MANUFACTURING in the automotive industry is very complex with many production variables and processes. And like many other manufacturing industries it faces serious challenges with increasing global competition, inherent inefficiencies and variance in quality.

In a typical manufacturing environment decisions and actions upstream can have a significant impact on downstream processes and ultimately the quality of the final product, and traditional statistical process controls (SPC) cannot analyse the quantities of data being generated at the tempo required to prescribe actions to reduce variance in quality.

That’s according to Dr. Michael Grant, CTO of DataProphet, who added that SPC analysis is not able to prescribe corrective action due to the cascade type effects that cause variance in quality on automotive assembly and manufacturing lines.

The fine-tuning of production processes, said Grant, is largely performed at cell or machine level with little or no understanding of what the prevailing factors upstream are and the resultant impact downstream. With artificial intelligence (AI) and machine learning we are able to analyse large data sets and identify the optimum operating state for a production line.

“Defects are almost always a focus area for the industry and reducing them is often in managers’ KPIs (key performance indicators).

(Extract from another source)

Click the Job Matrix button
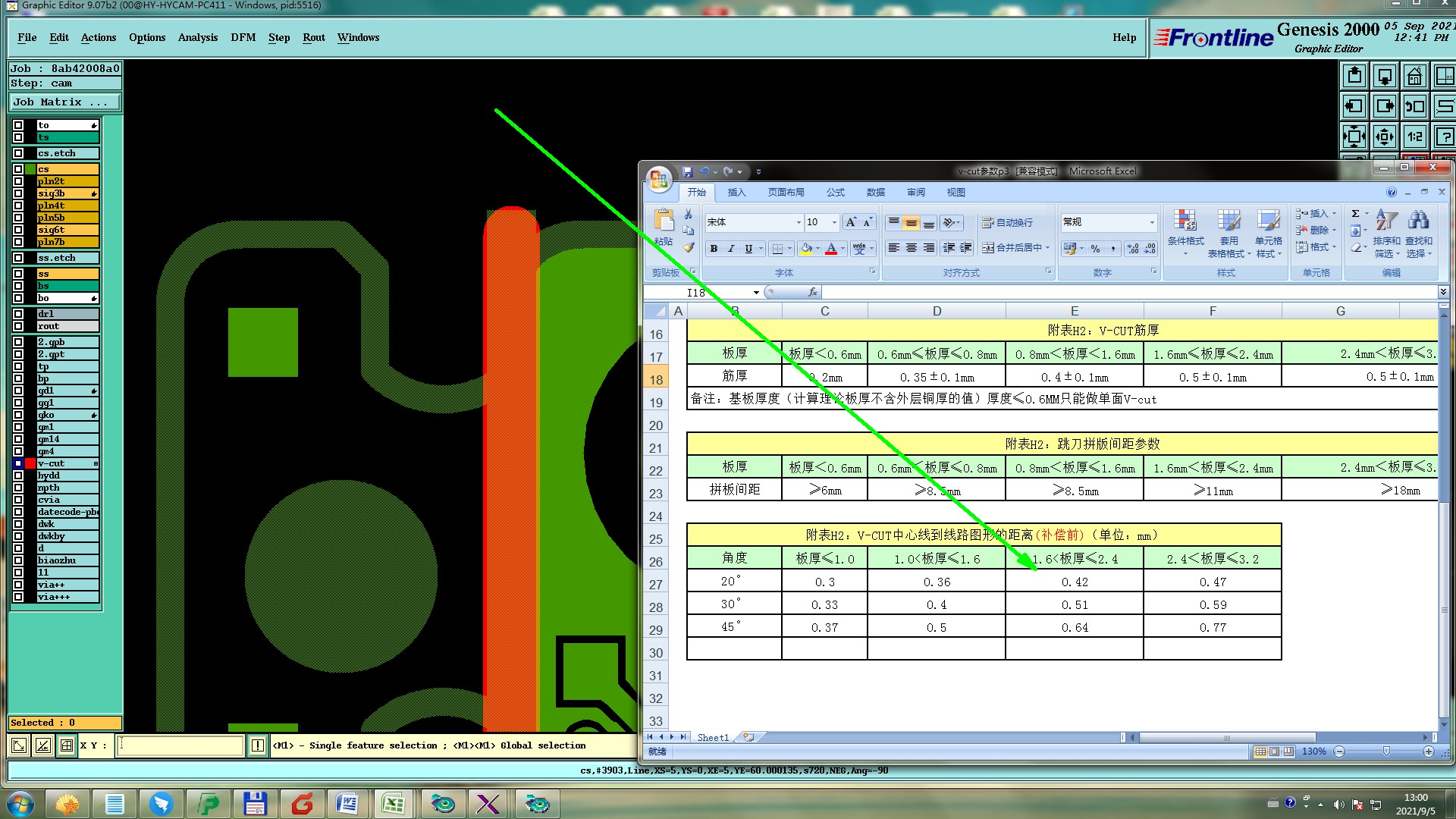Image resolution: width=1456 pixels, height=819 pixels. point(64,102)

The use of AI within their manufacturing operations can, therefore, reduce the probability of such defects ever occurring by improving the efficiency of the process by optimising the variable process parameters,” Grant said.

DataProphet, a Cape Town based AI and machine learning specialist company, developed Omni, a solution which ingests large, historical production and quality data sets to provide a unified data view from different and often separate data sources across the production environment.

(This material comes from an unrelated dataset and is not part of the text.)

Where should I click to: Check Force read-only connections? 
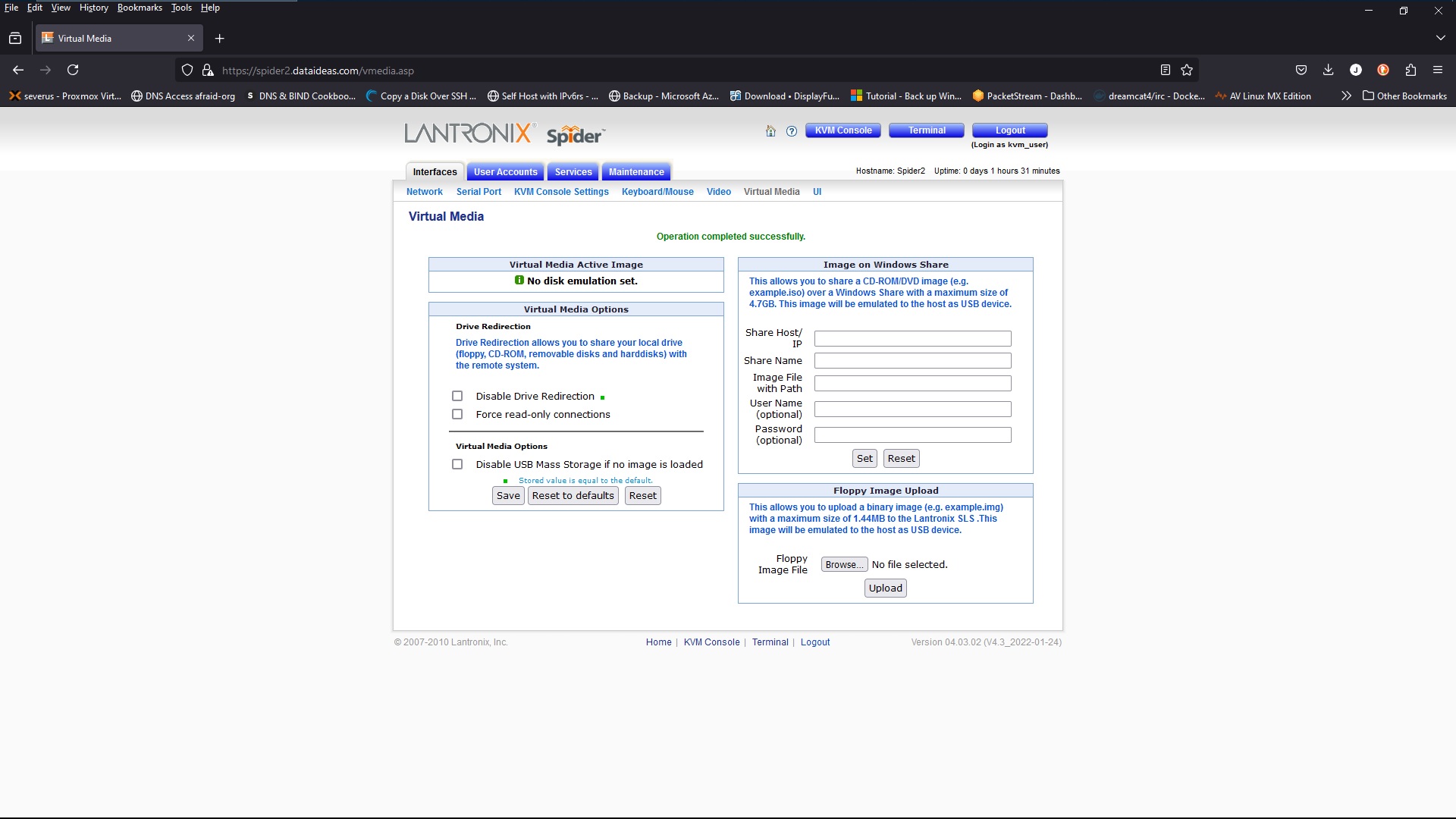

Omni learns a mapping of the production process, providing operators with a single view for production and quality data of any unit produced – allowing users to, at any time, pull a report describing the difference between the current operating parameters and any other period in the past as well as the prescribed parameters.

The prescribed real-time actions to operators take into account up and downstream variables not visible to the operator and as such emulates the optimum production state which reduces variance in quality.

Omni Vision, a computer vision module, further augments Omni by actively recognising surface defects on manufactured components — providing an automated quality gate and additional data for Omni to optimise process parameters.

Grant will be presenting at the NAACAM show 13 March on the future of automotive manufacturing followed by a technical demonstration of the Omni solution.